Last week, the year 7s were exploring the concept of humor in general and what makes something ‘funny’. This week, we shifted our focus more on slapstick comedy and attempted to define/explain it. The lesson started with two warm-ups: Family Portraits and Mirror Exaggerations! These two warm-ups were selected to get the students thinking about some key concepts in slapstick: exaggeration, imitation, physicality/movement, and characterization.
The students were then seated in groups. One group member from each group was asked to bring their iPads and access this Google Form embedded on the class’ Edmodo page. Of course, some students forgot their usernames and passwords, but that’s the beauty of Edmodo, the teacher can reset the students’ passwords anytime.

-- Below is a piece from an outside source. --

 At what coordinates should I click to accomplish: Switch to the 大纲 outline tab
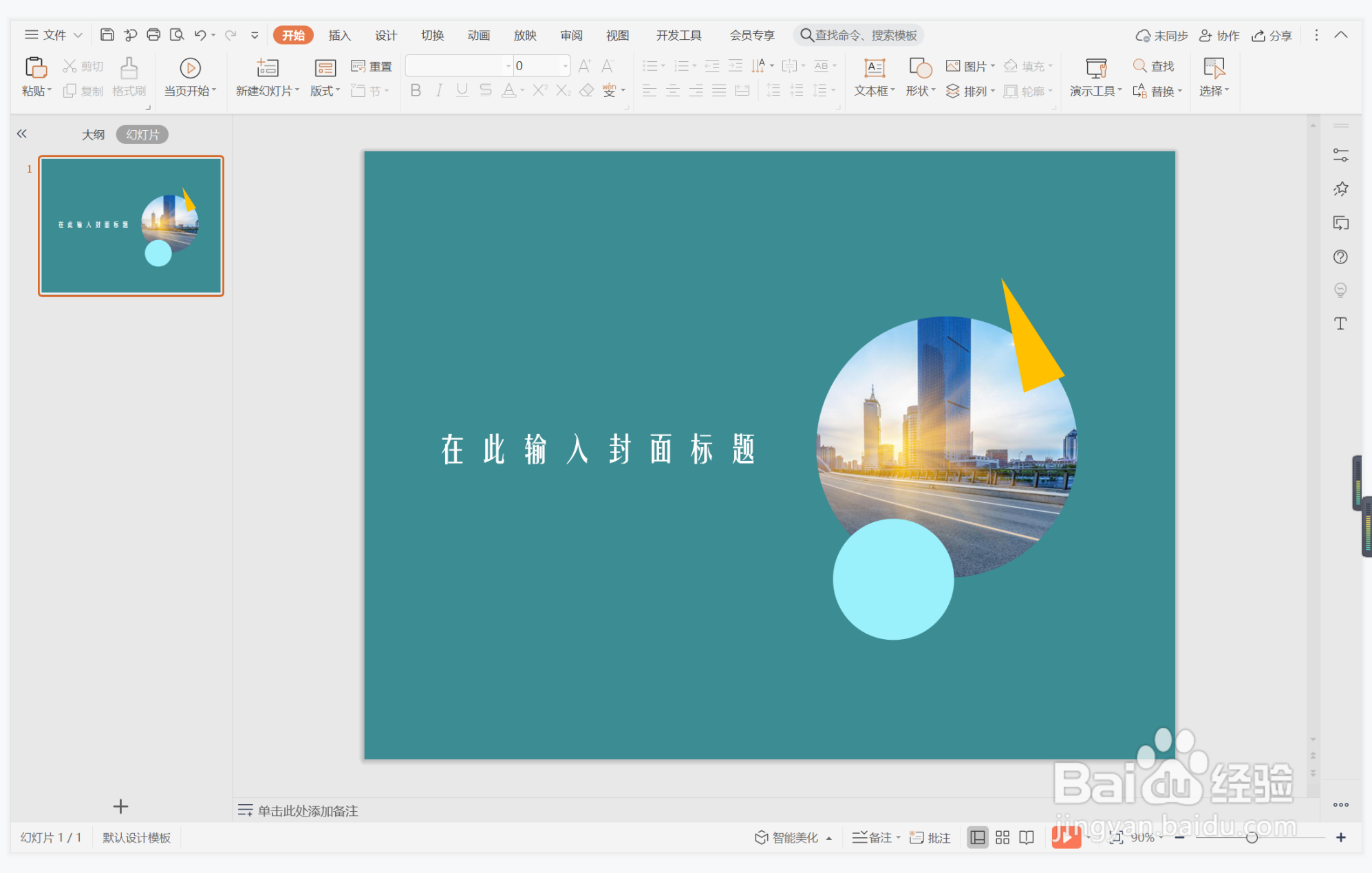point(93,134)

The students then watched 5 short clips from ‘Looney Tunes’, ‘Home Alone’, ‘The Three Stooges’ and ‘Dumb’N’Dumber’. These clips were chosen to get them to think about how negative personality traits are accentuated and exaggerated in slapstick comedy, how status relationships are challenged and flipped (e.g. young smart Kevin vs. older bigger robbers in Home Alone), how slapstick humor relies a lot on showing comedy through exaggerated actions, movements, facial expressions and body language; and how ‘comic’ accidents play a very important part in creating slapstick humor. Below are screenshots of the Google Form used and some student responses.

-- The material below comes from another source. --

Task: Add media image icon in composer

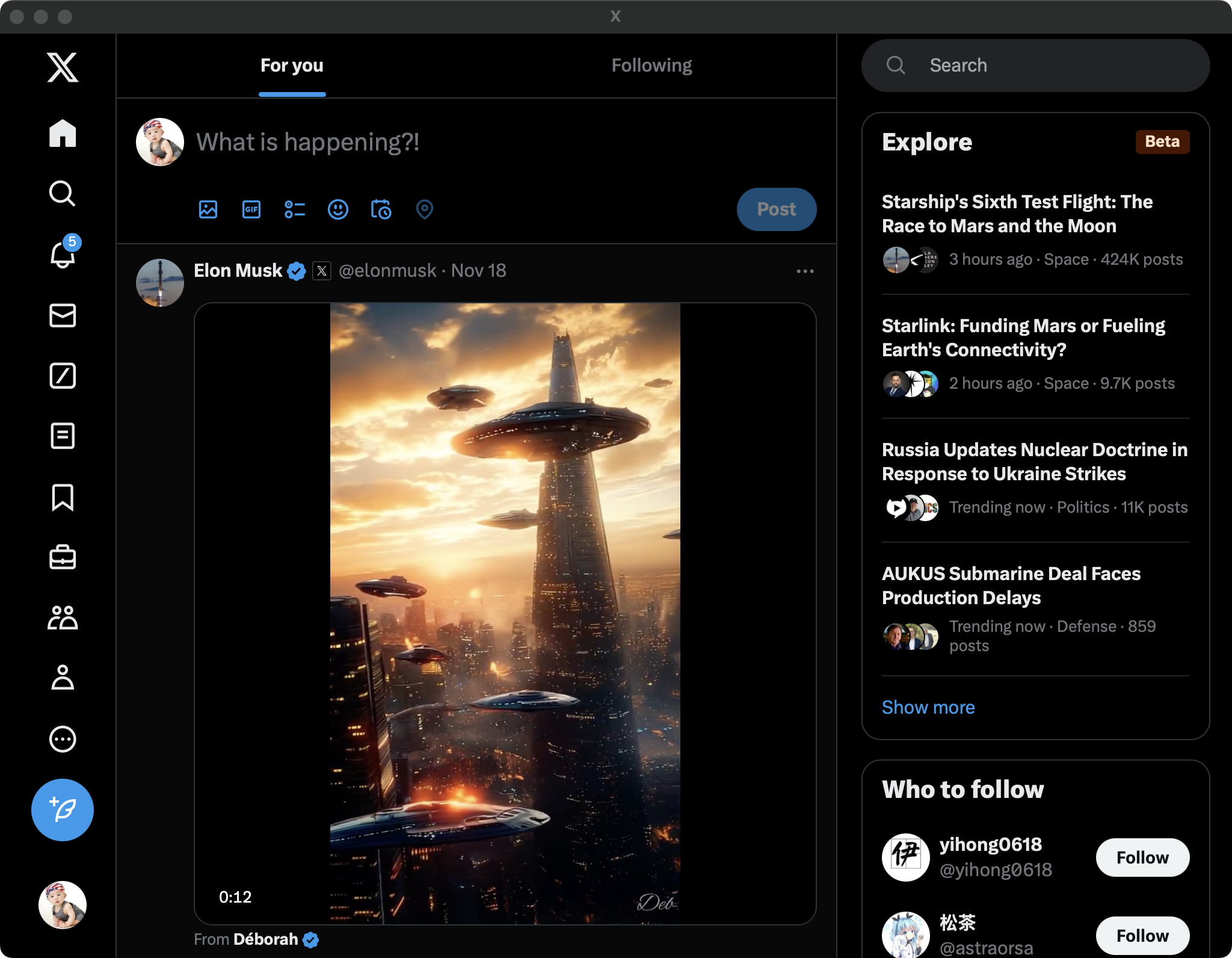Action: pyautogui.click(x=208, y=209)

The next part of the lesson was a discussion centered around the students’ responses. The Google Form responses were projected on the screen and we used it as a prompt for further discussion, with the aim of ultimately formulating a class definition of slapstick humor and what make it different from other types of humor. Below is a picture of the whiteboard after formulating the definition/explanation of slapstick comedy.
Next week, we will start exploring specific slapstick techniques that can be incorporated in skits and plays in the drama classroom! I can’t wait!
2 thoughts on “Defining slapstick comedy!”
Hello Mo, any suggestions on how to convert this into a process for a non ICT school?
Just copy the questions onto a brainstorming worksheet and the students brainstorm on poster paper, the you can hang it on whiteboard to show their thinking to the class. You would also need a projector just to show some video clips of slapstick comedy examples.